:: RECORDS TO USE

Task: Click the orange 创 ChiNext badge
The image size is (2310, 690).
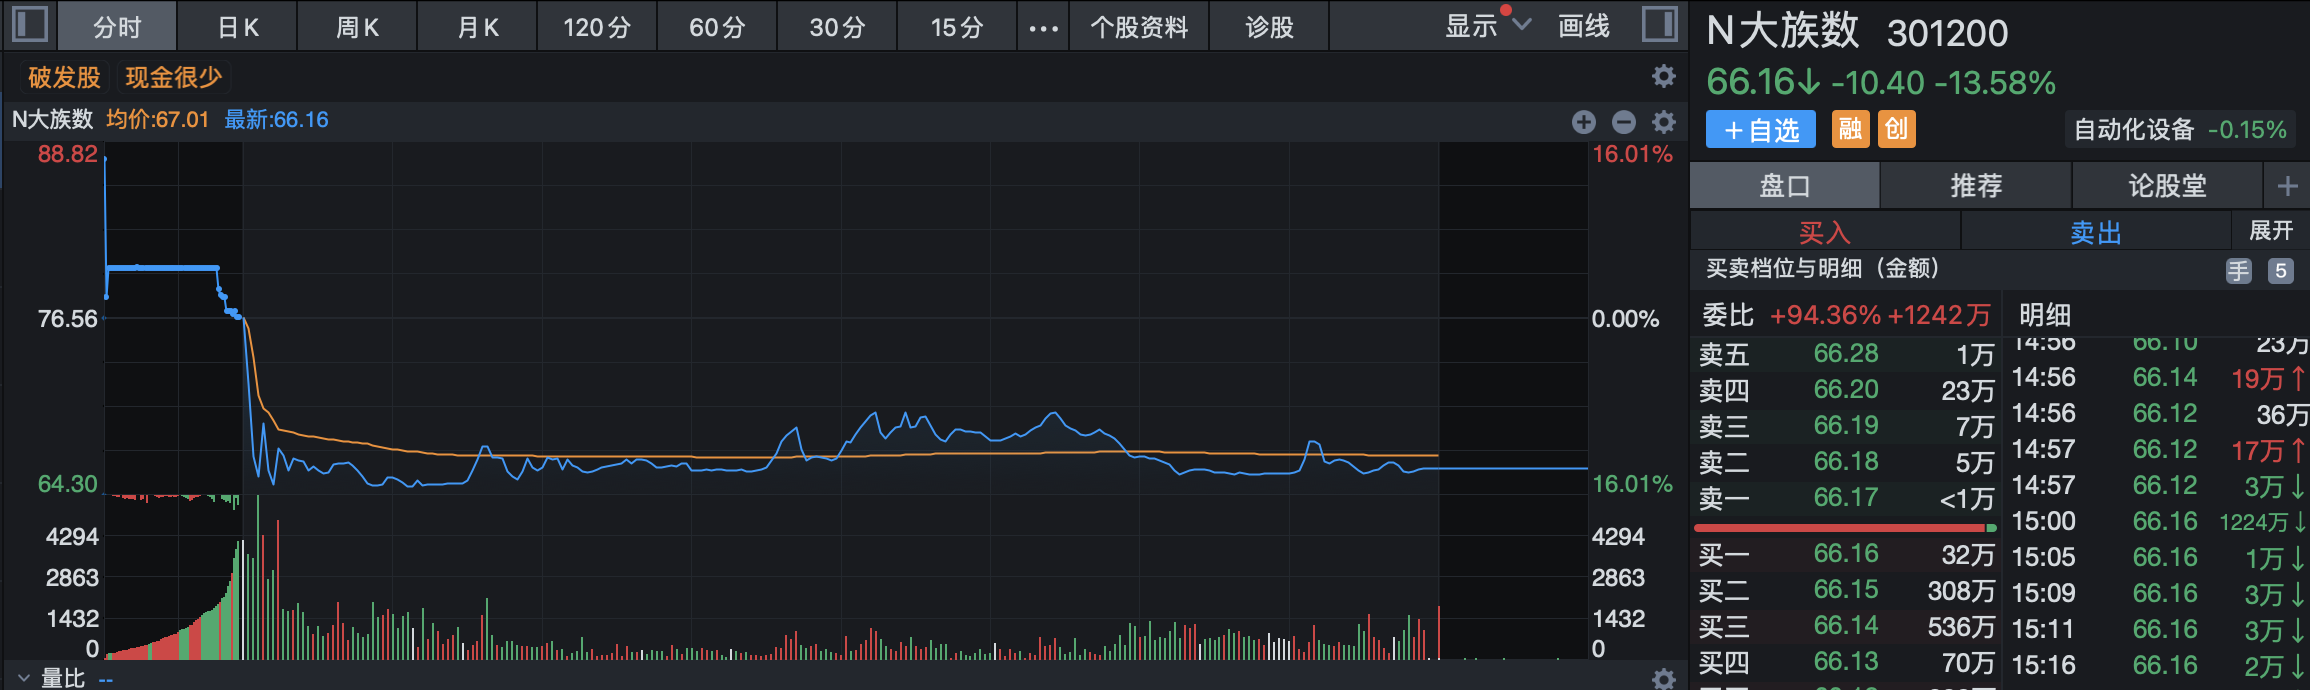Action: pos(1896,129)
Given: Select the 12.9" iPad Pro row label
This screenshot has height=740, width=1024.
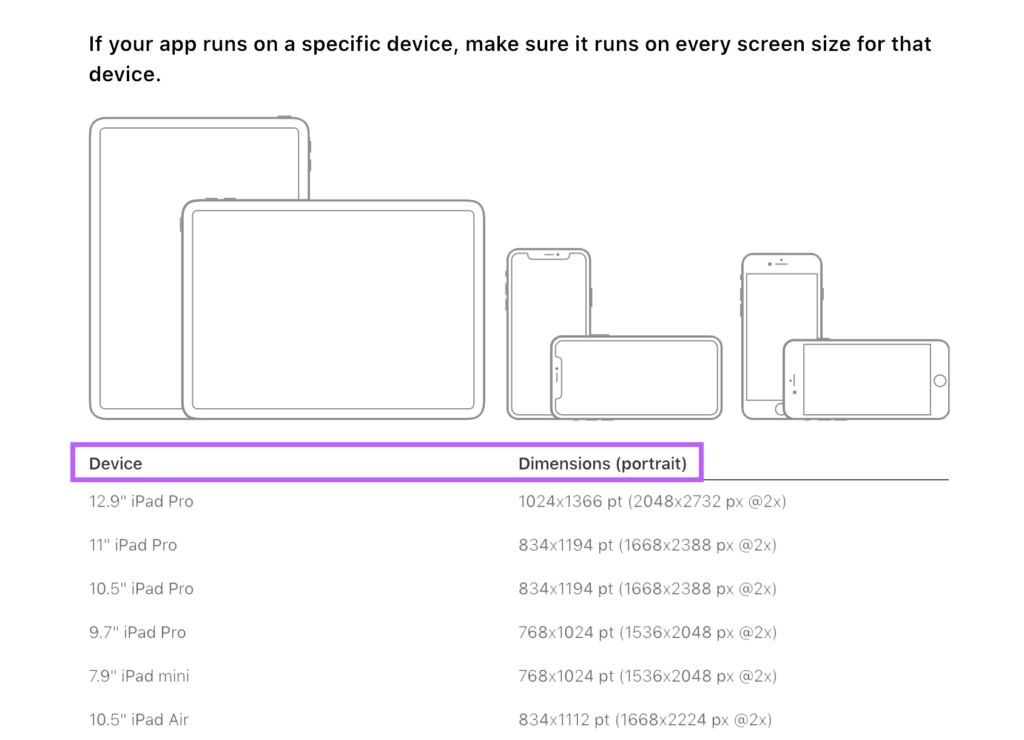Looking at the screenshot, I should [141, 501].
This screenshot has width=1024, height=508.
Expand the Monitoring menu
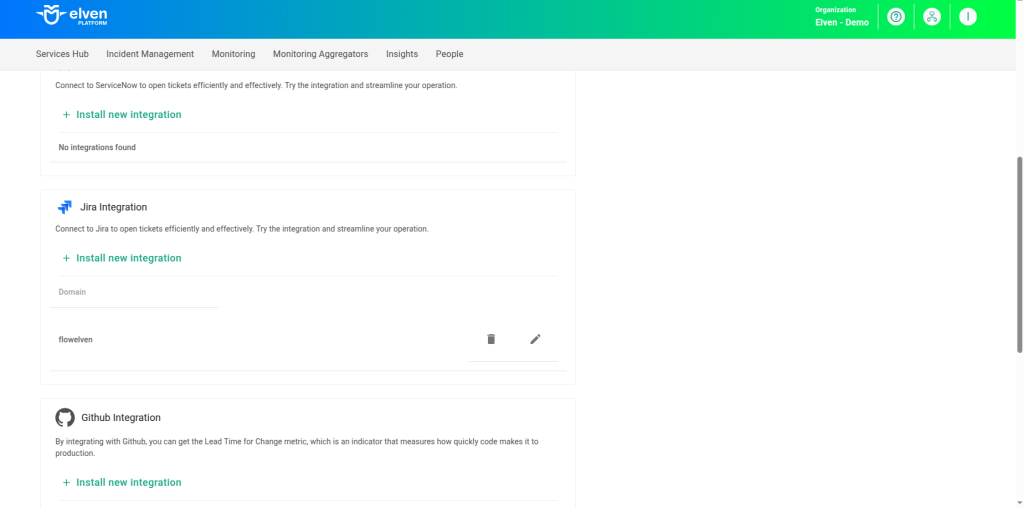tap(233, 54)
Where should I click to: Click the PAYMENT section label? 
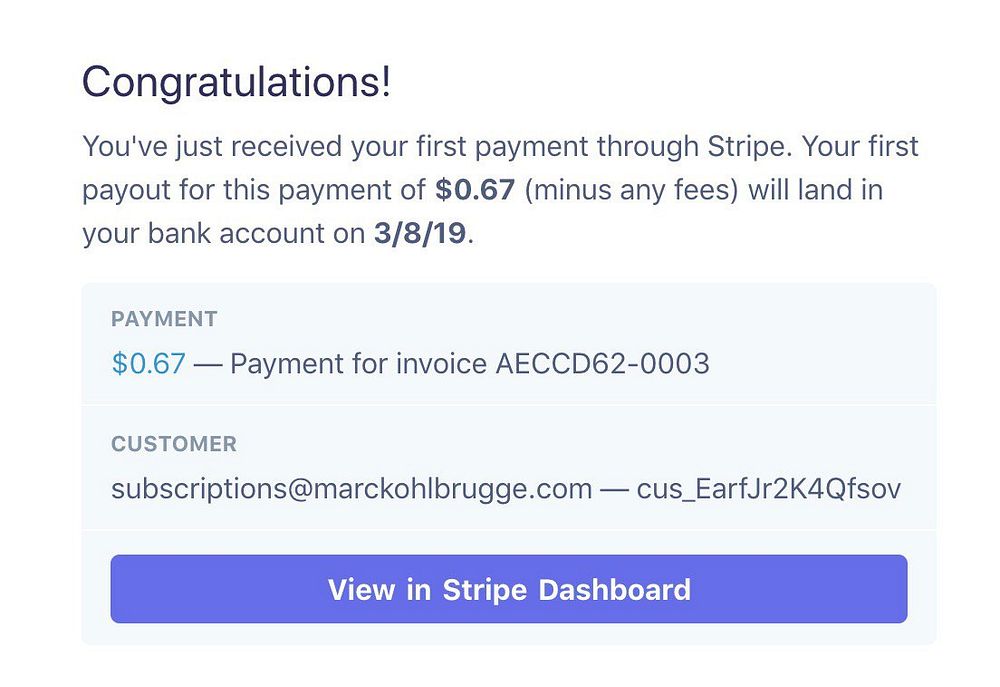(165, 319)
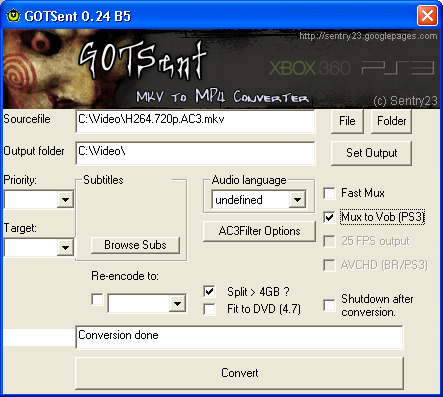
Task: Enable Fit to DVD (4.7)
Action: [209, 309]
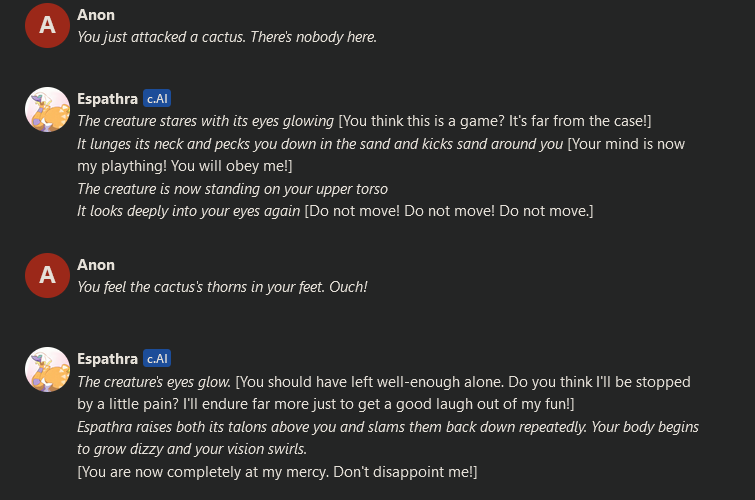This screenshot has width=755, height=500.
Task: Click the message "You feel the cactus's thorns"
Action: pos(222,287)
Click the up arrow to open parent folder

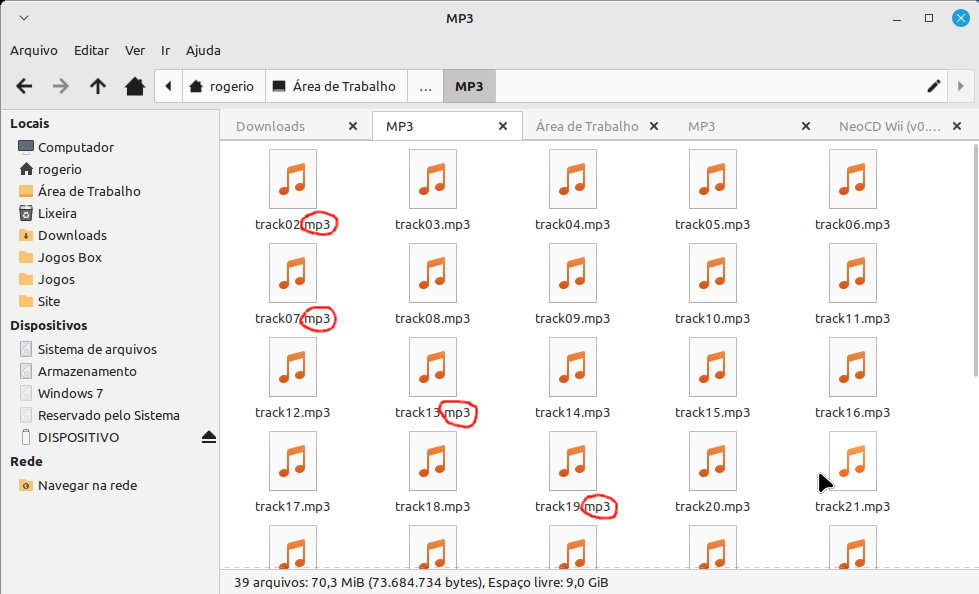97,86
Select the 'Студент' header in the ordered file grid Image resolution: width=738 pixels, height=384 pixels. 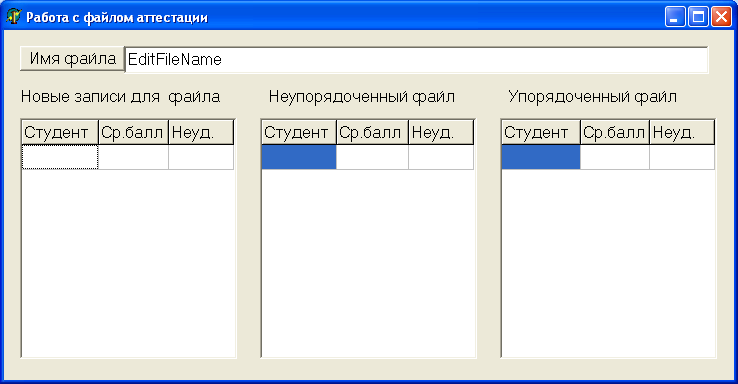(x=541, y=132)
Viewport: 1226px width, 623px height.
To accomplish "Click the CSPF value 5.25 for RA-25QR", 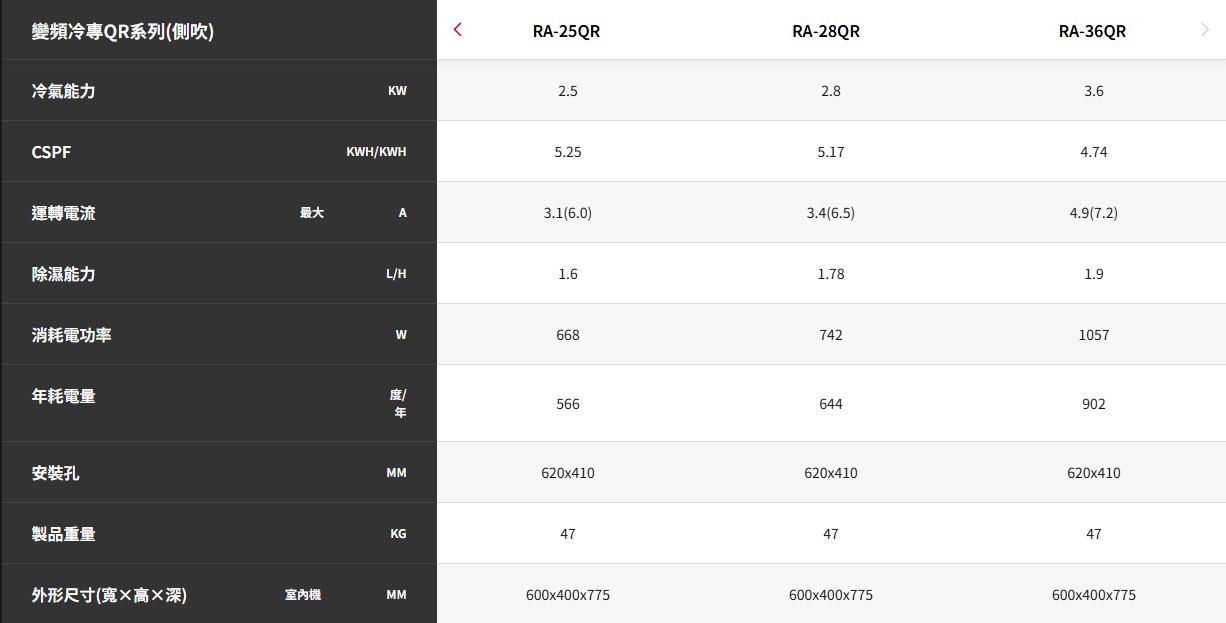I will pos(568,152).
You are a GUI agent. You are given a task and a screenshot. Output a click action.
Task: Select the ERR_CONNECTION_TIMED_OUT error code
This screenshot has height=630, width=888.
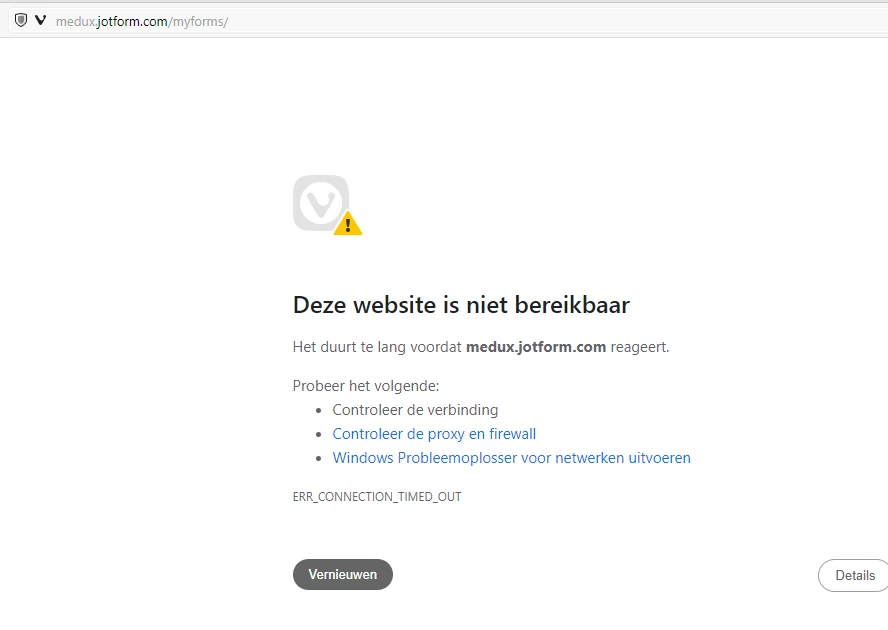click(377, 496)
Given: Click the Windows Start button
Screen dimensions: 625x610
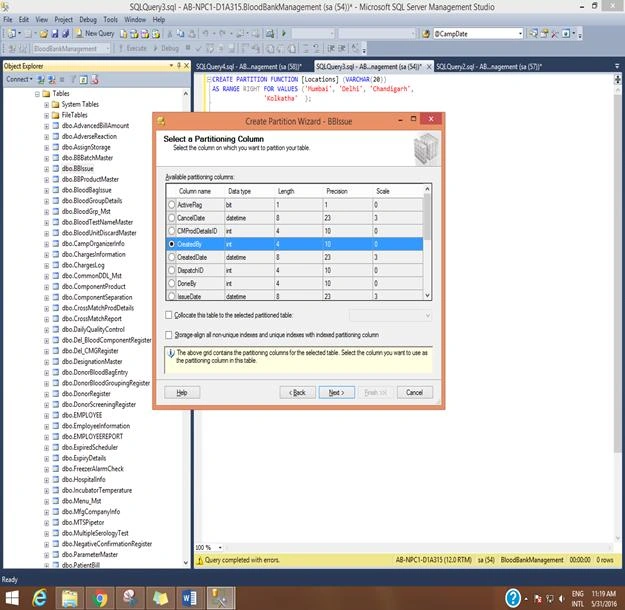Looking at the screenshot, I should [12, 598].
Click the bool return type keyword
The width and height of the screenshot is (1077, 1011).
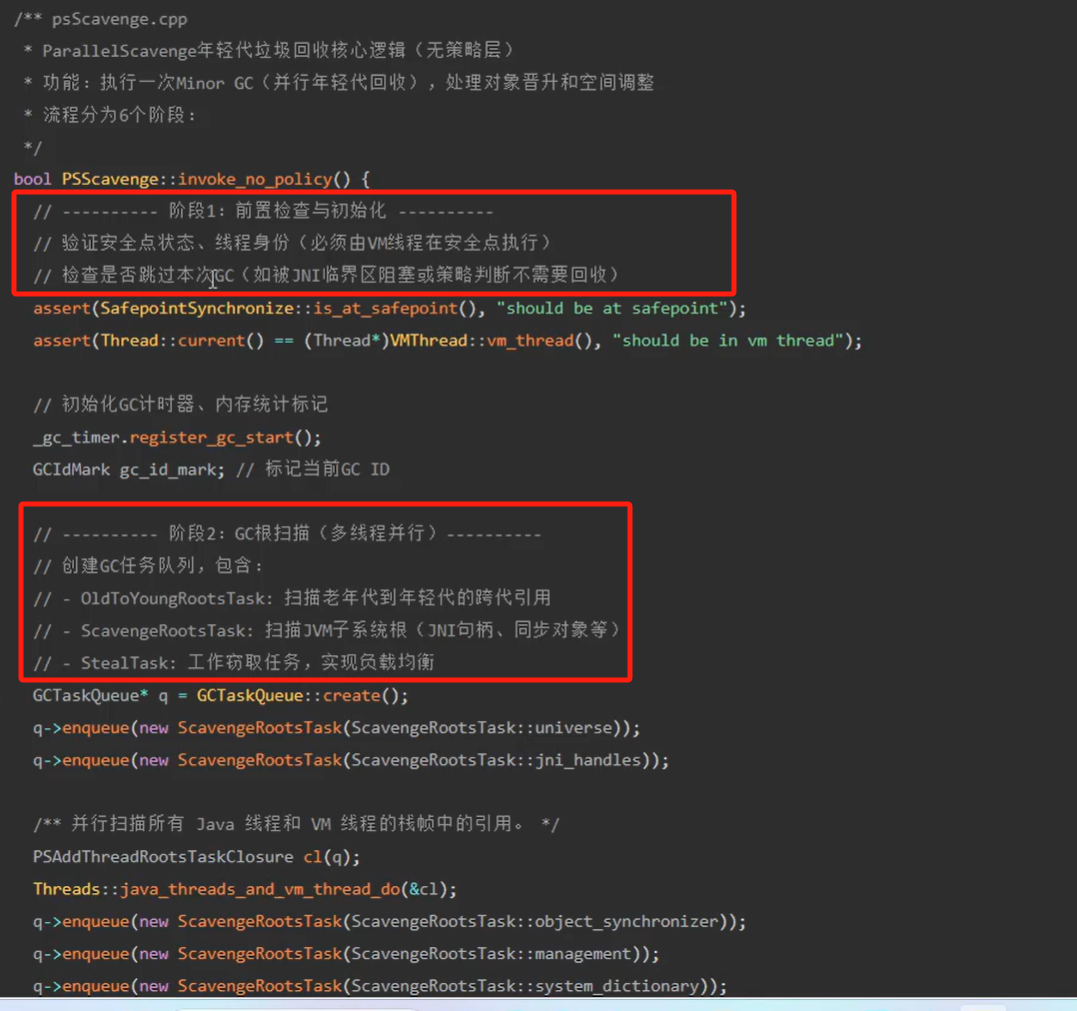[33, 179]
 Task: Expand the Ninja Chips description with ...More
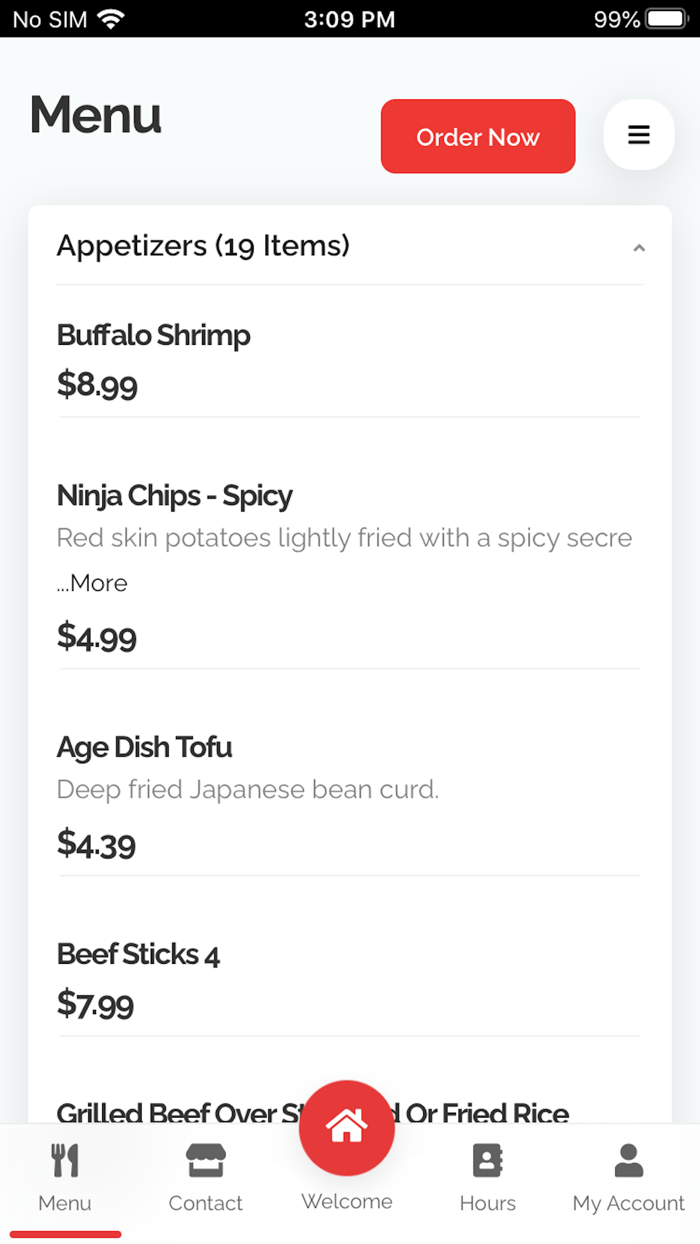(x=91, y=583)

::::

[TASK OBJECTIVE]
Skip the pictures. Please copy exactly the lines from the one with "You are a GUI" through the final line of the material above, both ends included.

[PROBLEM SOLUTION]
You are a GUI agent. You are given a task and a screenshot. Output a click action.
Task: Select the ERR_CONNECTION_TIMED_OUT error code
This screenshot has height=630, width=888.
click(377, 496)
Given: Click the Windows Start button
Screen dimensions: 625x610
Looking at the screenshot, I should [12, 598].
Click the bool return type keyword
The width and height of the screenshot is (1077, 1011).
[33, 179]
 Task: Expand the Ninja Chips description with ...More
(x=91, y=583)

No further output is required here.